Preheat oven to 325*
Cover bottom of 9" springform pan with parchment.  Wrap outside with heavy duty aluminum foil. Set aside.
Place cookies in a ziplock bag and crush with a rolling pin or a meat tenderizer until small crumbs.
Place in a bowl and add melted butter.  Stir until well combined and press into the bottom of the springform pan.
In a bain marie or double boiler, add butter, chocolate and liqueur.  Heat over medium heat until melted.  Place eggs, vanilla & salt in the bowl of a mixer and beat until doubled in size and frothy.

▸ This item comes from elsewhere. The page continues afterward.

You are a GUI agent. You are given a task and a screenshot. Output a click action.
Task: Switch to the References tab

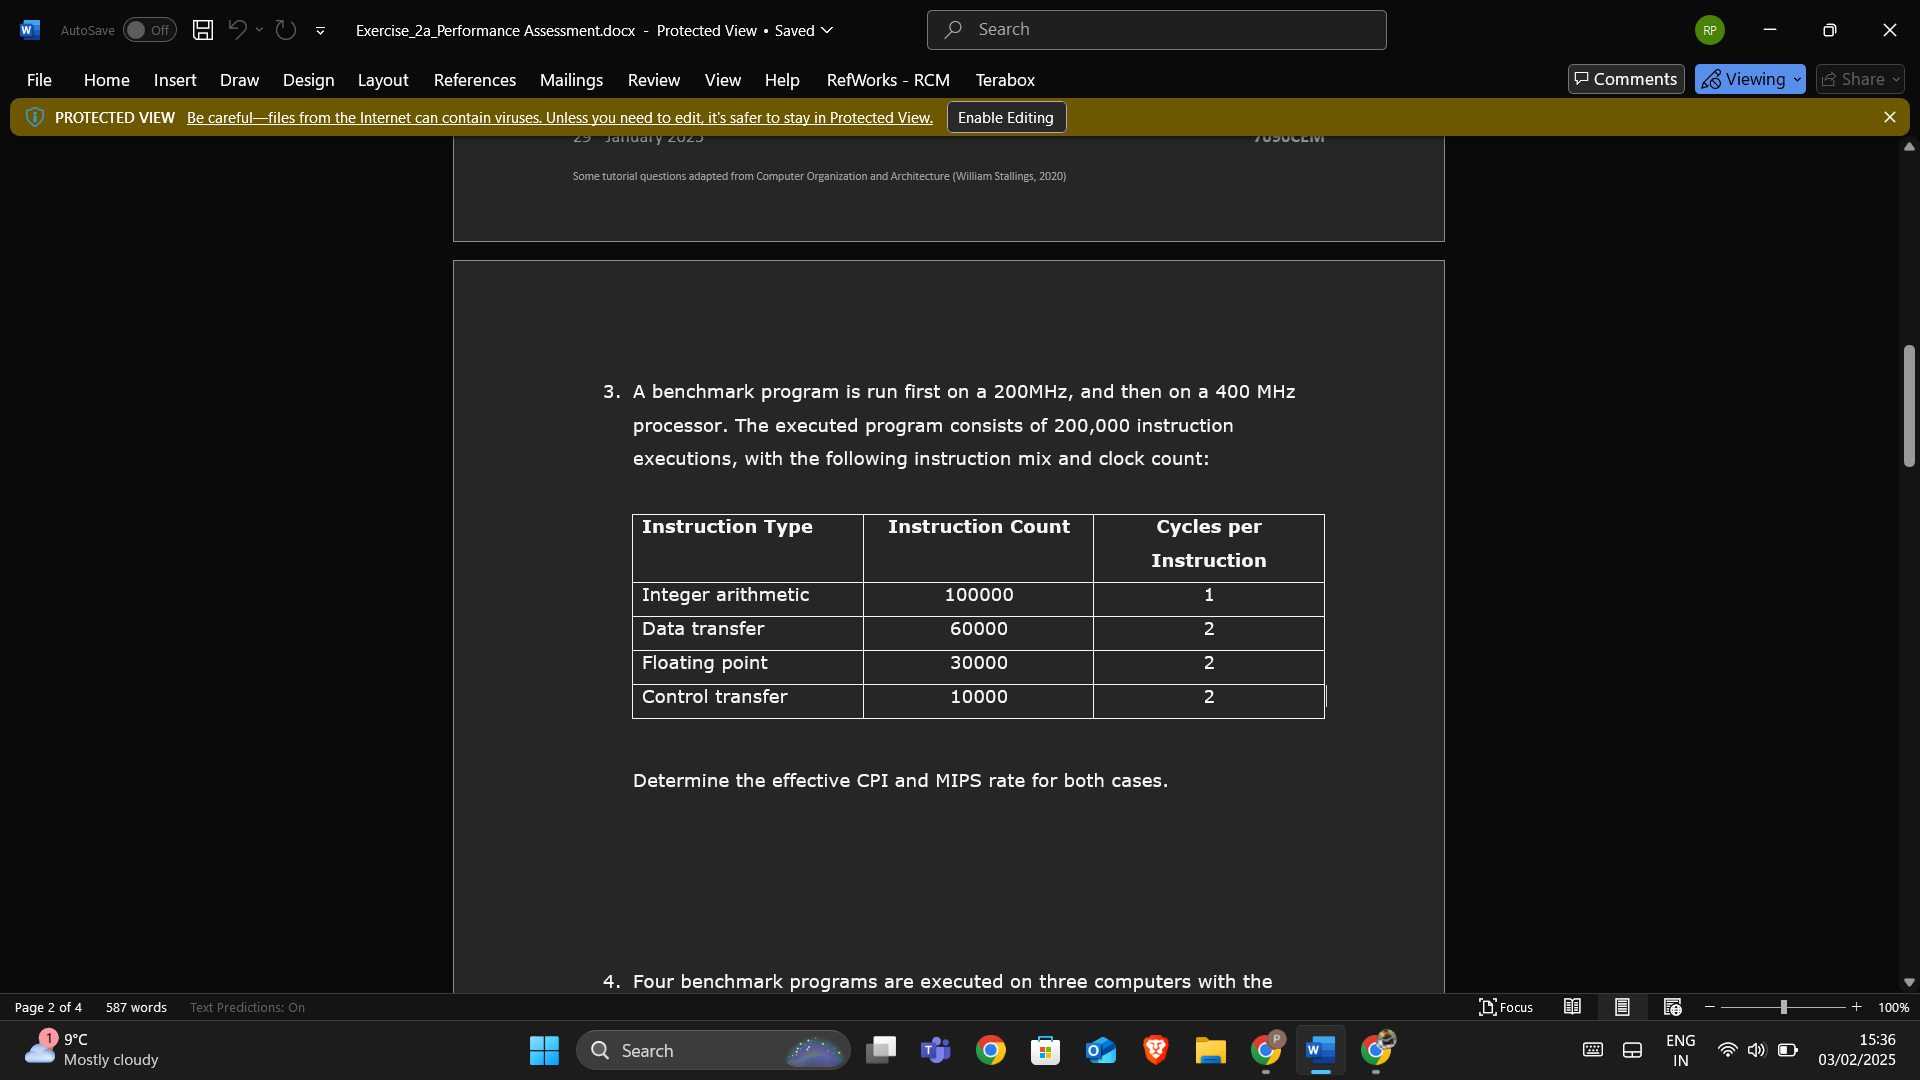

Fold into chocolate mixture a small amount at a time to avoid cooking the eggs.  Once completely folded in, pour on top of crust and place springform pan in a large roasting pan.  Place on center rack in oven and pour hot water into roasting pan until it reaches halfway up cake pan.  Bake for 40 - 45 minutes or until the outside edges of the torte are firm.
Turn off heat, remove from water bath and let cool to room temperature.  Afterwards, chill in frig for 4 hours or overnight.
Remove torte from springform pan and turn out onto a cake plate.
Place a doily on top and sift confectioners' sugar over it.  Lift off doily and add pomegranate seeds.  You can also melt white chocolate and make hearts on wax paper. Add a stem to the hearts in order to stick into the torte. When chocolate hardens, carefully remove and attach to the center of the torte.